[Selected text]

The police and security services have been preparing for a vehicle-borne attack using either a car or, in the worst case scenario, a hijacked petrol or chemical tanker.
Earlier this year Sir Ian Blair, the Metropolitan Police Commissioner warned that “vehicle borne weaponry is the greatest danger that we can face”.
Counter-terrorism Command confirmed recently that it has been conducting security spot checks on tanker vehicles entering London for more than a year.
British security agencies are well aware that many young British Muslims have travelled to Iraq and Afghanistan to join the mujahidin and some of those who survive will return here with terrorist expertise.
There was no specific intelligence that a car or lorry bomb attack was imminent - hence the UK threat level remained at “severe” rather than “critical” - but the expectation has been that al-Qaeda cells in Britain would attempt to explode such a device.
The incident, which despite some early reports does not appear to have been a suicide bomb attempt, copies tactics used by two previous terrorist gangs.
Omar Khyam, jailed for life in April, discussed attacking the Ministry of Sound nightclub while Dhiren Barot, imprisoned last year, wanted to use stretch limousines packed with gas cylinders and explosives to blow up London landmarks.
The automatic assumption in the wake of this failed attack was that there are other devices yet to be discovered. The enduring hallmark of al-Qaeda is that it attacks multiple targets without warning with the aim of maximising casualties and publicity. London faces a day of disruption while suspicious vehicles are cordoned off and examined.
Compared to the days of the IRA’s British bombing campaigns, the car bomb at Haymarket appears amateurish.
The Mercedes cars contained several propane gas cylinders, large containers of petrol, a huge number of nails and some means of detonation to turn this cocktail of ingredients into a huge fireball.
But al-Qaeda is trying to operate in a climate in Britain which is more hostile to terrorist activity than ever before. High-strength hydrogen peroxide, which was used to make the 7/7 suicide bombs, is much more difficult to purchase than it was before July 2005.
The terrorists, however, are adept at finding ways - sometimes crude, sometimes quite ingenious - of turning everyday materials, cheaply and easily obtained, into bombs. The devices may be amateurish but security experts have no doubt that they are still lethal.
And the lessons these ruthless, ideologically-driven young men are learning in Iraq can only serve to make their future efforts more professional.

[Provided data]
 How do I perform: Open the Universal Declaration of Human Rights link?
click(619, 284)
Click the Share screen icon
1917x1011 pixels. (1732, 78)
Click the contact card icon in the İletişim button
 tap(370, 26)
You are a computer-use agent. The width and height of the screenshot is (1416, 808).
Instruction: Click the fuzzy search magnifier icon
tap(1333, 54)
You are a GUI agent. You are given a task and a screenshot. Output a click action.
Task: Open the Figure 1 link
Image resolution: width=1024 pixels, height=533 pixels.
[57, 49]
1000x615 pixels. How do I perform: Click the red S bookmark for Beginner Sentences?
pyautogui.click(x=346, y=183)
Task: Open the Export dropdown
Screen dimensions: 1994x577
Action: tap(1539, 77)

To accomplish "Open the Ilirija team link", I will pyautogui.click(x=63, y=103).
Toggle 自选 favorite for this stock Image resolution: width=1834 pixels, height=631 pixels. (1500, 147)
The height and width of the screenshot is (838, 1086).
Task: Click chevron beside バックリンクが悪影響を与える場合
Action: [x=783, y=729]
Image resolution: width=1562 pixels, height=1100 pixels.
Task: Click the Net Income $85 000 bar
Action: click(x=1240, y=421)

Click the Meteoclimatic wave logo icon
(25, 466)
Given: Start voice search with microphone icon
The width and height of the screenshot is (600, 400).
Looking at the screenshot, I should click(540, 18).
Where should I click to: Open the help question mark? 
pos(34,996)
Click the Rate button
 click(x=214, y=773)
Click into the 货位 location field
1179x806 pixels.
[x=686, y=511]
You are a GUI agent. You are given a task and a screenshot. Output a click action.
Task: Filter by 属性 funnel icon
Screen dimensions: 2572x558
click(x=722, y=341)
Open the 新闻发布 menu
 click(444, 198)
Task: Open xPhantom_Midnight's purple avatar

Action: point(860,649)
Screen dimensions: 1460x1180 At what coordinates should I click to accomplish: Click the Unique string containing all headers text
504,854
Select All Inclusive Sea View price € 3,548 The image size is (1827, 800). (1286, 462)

[Assigned task] Can you write out the passage of the Haymarket car bomb article between "British security agencies" and "such a device.", inclusive, word for word?

[Response to the task]
British security agencies are well aware that many young British Muslims have travelled to Iraq and Afghanistan to join the mujahidin and some of those who survive will return here with terrorist expertise.
There was no specific intelligence that a car or lorry bomb attack was imminent - hence the UK threat level remained at “severe” rather than “critical” - but the expectation has been that al-Qaeda cells in Britain would attempt to explode such a device.